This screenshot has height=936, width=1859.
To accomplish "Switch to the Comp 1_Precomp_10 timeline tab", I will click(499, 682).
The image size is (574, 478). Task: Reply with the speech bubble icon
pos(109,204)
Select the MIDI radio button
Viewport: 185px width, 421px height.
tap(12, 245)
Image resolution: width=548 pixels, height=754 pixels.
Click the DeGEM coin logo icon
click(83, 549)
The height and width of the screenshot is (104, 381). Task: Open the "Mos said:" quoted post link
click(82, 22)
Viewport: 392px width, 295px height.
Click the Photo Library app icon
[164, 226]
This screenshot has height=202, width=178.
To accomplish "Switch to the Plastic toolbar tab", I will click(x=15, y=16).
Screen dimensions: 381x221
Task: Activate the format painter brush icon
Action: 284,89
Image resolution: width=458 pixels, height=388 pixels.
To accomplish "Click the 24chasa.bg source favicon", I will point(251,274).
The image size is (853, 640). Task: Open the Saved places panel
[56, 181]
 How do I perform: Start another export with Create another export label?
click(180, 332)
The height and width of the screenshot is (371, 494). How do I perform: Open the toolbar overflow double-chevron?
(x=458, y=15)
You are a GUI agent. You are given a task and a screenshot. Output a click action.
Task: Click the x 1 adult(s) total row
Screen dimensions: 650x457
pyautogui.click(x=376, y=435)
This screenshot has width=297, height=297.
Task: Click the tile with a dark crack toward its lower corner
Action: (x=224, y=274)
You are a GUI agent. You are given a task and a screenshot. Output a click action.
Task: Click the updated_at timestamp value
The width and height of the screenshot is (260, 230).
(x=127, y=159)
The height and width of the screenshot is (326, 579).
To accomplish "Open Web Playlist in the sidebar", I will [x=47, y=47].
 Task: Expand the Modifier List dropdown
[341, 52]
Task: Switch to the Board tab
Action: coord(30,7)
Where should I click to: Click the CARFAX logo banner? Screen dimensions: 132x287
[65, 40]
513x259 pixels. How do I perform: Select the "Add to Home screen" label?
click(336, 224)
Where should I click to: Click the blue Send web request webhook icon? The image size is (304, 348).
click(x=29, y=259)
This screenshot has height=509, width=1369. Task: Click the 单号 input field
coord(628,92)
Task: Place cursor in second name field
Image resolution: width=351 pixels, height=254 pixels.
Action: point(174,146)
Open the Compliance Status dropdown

◆ ◆ ◆

Your task> From the first line through the last, repeat the entries exactly.

Answer to this task>
This screenshot has height=936, width=1859.
To accomplish "Switch to the Comp 1_Precomp_10 timeline tab", I will click(499, 682).
The image size is (574, 478). Task: Reply with the speech bubble icon
pos(109,204)
Select the MIDI radio button
Viewport: 185px width, 421px height.
tap(12, 245)
Image resolution: width=548 pixels, height=754 pixels.
Click the DeGEM coin logo icon
click(83, 549)
The height and width of the screenshot is (104, 381). Task: Open the "Mos said:" quoted post link
click(82, 22)
Viewport: 392px width, 295px height.
Click the Photo Library app icon
[164, 226]
This screenshot has height=202, width=178.
To accomplish "Switch to the Plastic toolbar tab", I will click(x=15, y=16).
Screen dimensions: 381x221
Task: Activate the format painter brush icon
Action: 284,89
Image resolution: width=458 pixels, height=388 pixels.
To accomplish "Click the 24chasa.bg source favicon", I will point(251,274).
The image size is (853, 640). Task: Open the Saved places panel
[56, 181]
 How do I perform: Start another export with Create another export label?
click(180, 332)
The height and width of the screenshot is (371, 494). How do I perform: Open the toolbar overflow double-chevron?
(x=458, y=15)
You are a GUI agent. You are given a task and a screenshot. Output a click action.
Task: Click the x 1 adult(s) total row
Screen dimensions: 650x457
pyautogui.click(x=376, y=435)
This screenshot has width=297, height=297.
Task: Click the tile with a dark crack toward its lower corner
Action: (x=224, y=274)
You are a GUI agent. You are given a task and a screenshot. Output a click action.
Task: Click the updated_at timestamp value
The width and height of the screenshot is (260, 230).
(x=127, y=159)
The height and width of the screenshot is (326, 579).
To accomplish "Open Web Playlist in the sidebar", I will [x=47, y=47].
 Task: Expand the Modifier List dropdown
[341, 52]
Task: Switch to the Board tab
Action: coord(30,7)
Where should I click to: Click the CARFAX logo banner? Screen dimensions: 132x287
[65, 40]
513x259 pixels. How do I perform: Select the "Add to Home screen" label?
click(336, 224)
Where should I click to: Click the blue Send web request webhook icon? The image size is (304, 348).
click(x=29, y=259)
This screenshot has height=509, width=1369. Task: Click the 单号 input field
coord(628,92)
Task: Place cursor in second name field
Image resolution: width=351 pixels, height=254 pixels.
Action: point(174,146)
Open the Compliance Status dropdown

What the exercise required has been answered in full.